● **Data section**
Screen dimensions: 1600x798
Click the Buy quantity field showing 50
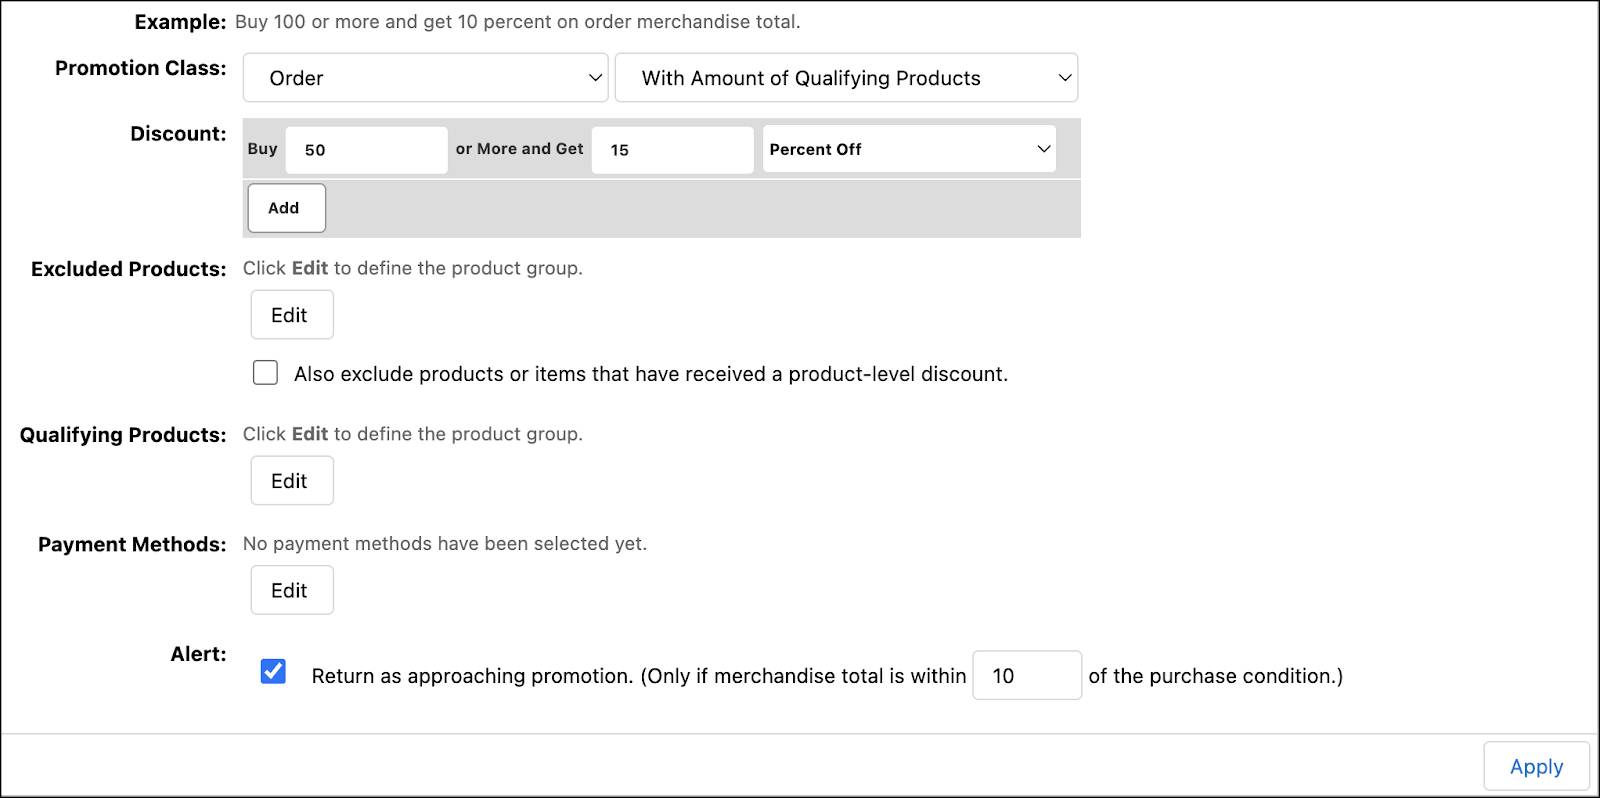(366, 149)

...

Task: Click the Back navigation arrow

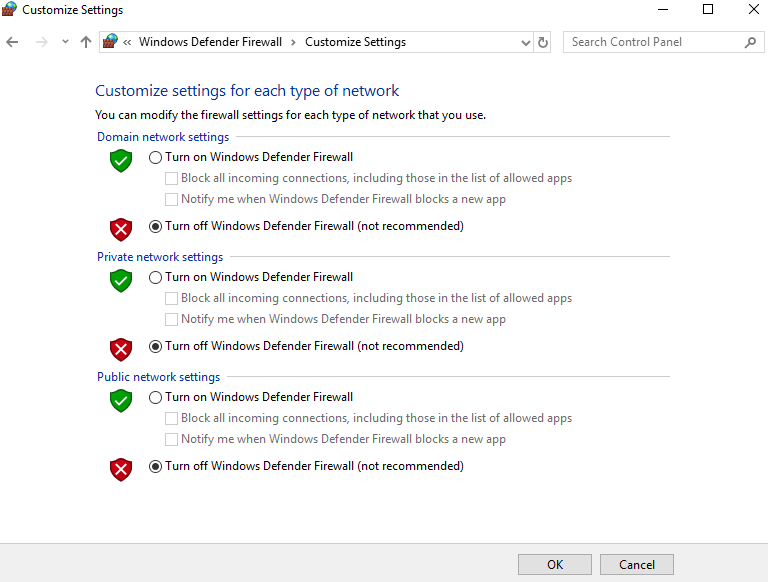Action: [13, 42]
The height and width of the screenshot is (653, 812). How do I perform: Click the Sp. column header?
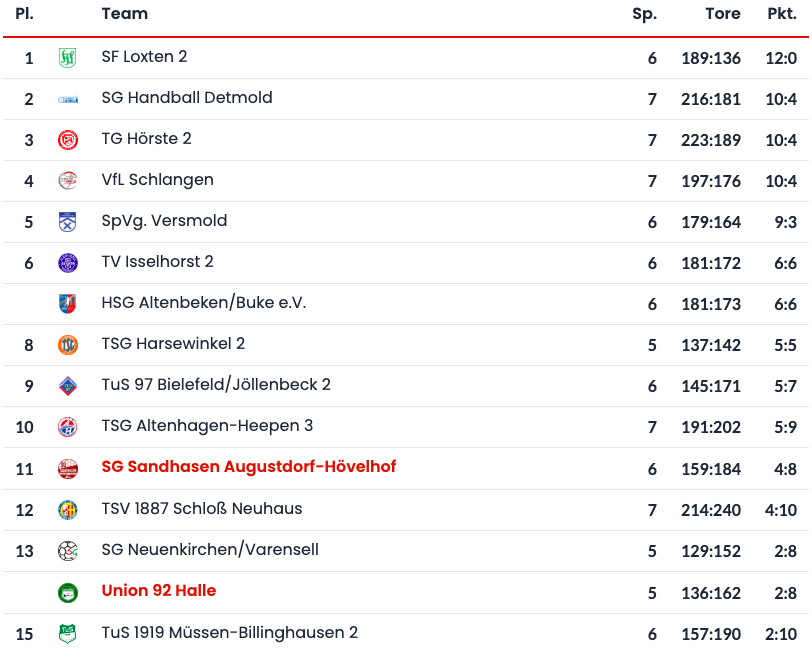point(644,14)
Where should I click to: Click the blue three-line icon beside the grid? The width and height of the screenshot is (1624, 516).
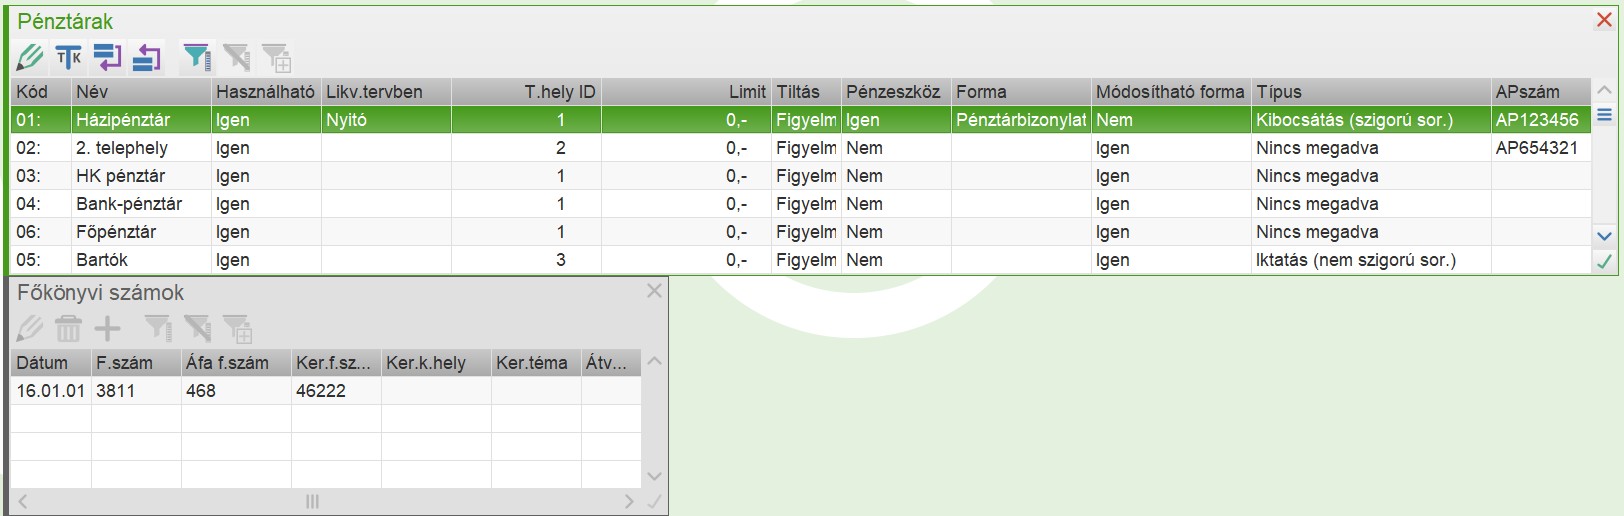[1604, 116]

--

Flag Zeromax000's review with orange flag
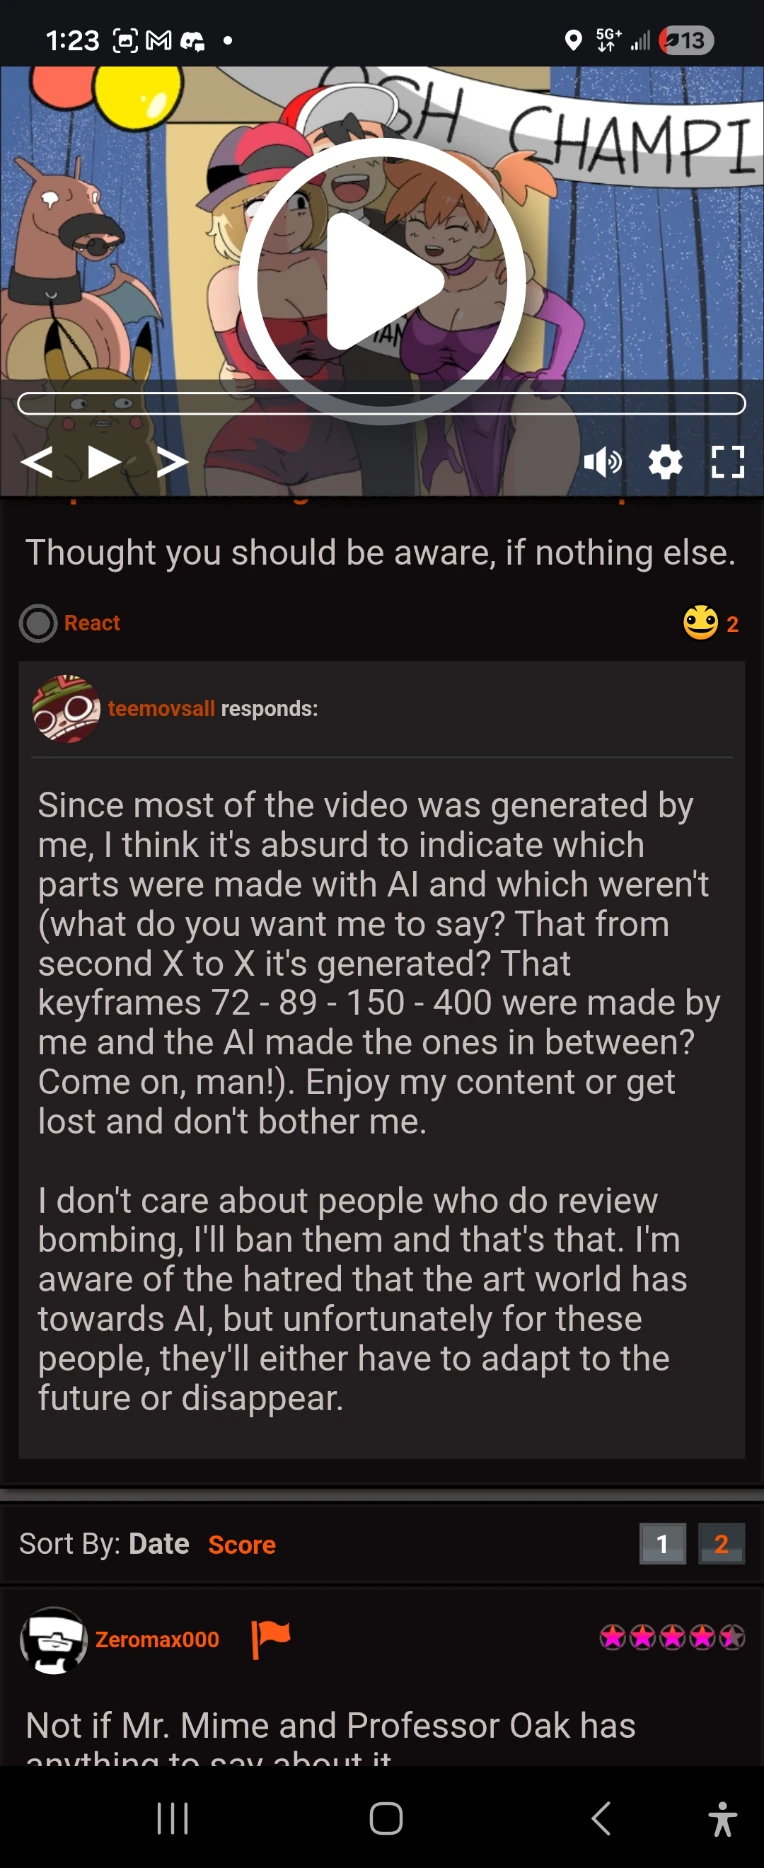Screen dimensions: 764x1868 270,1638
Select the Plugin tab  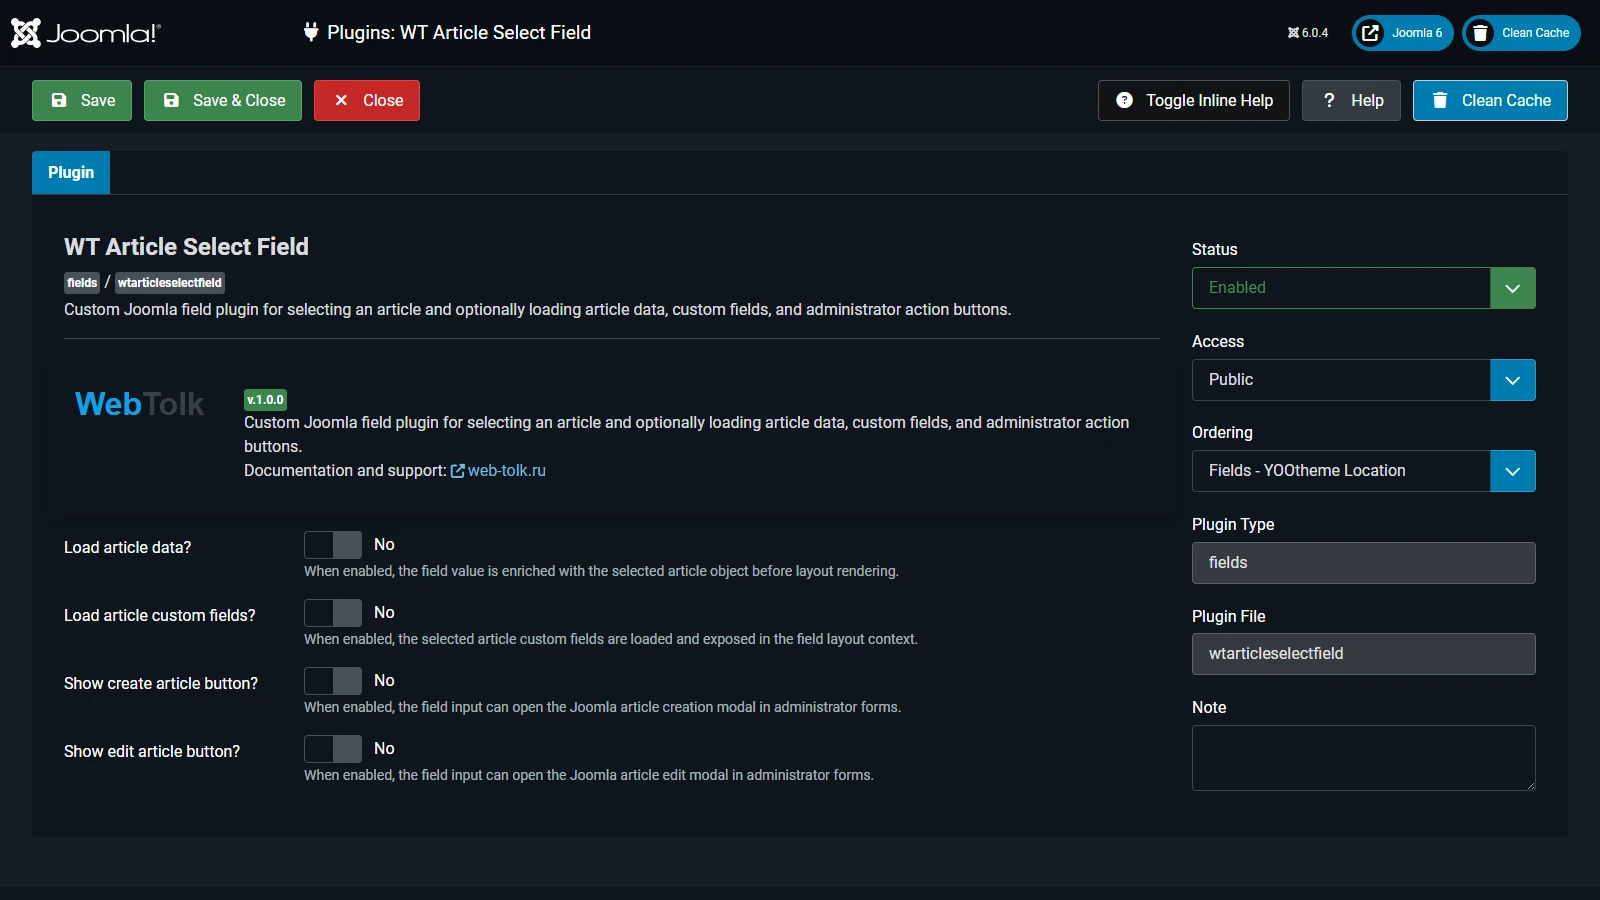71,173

● **Goal**
Convert the records into a two-column CSV with the headers "text" and "answer", beginning at the line that contains "The height and" and stopping after the line that contains "[1604, 116]". Enclose each field in quotation marks, replace line breaks with spaces, and omit the pictures.

● **Solution for this exercise**
text,answer
"The height and width of the screenshot is (653, 812). How do I perform: Click the Sp. column header?","point(644,14)"
"Where should I click to: Click the blue three-line icon beside the grid? The width and height of the screenshot is (1624, 516).","[1604, 116]"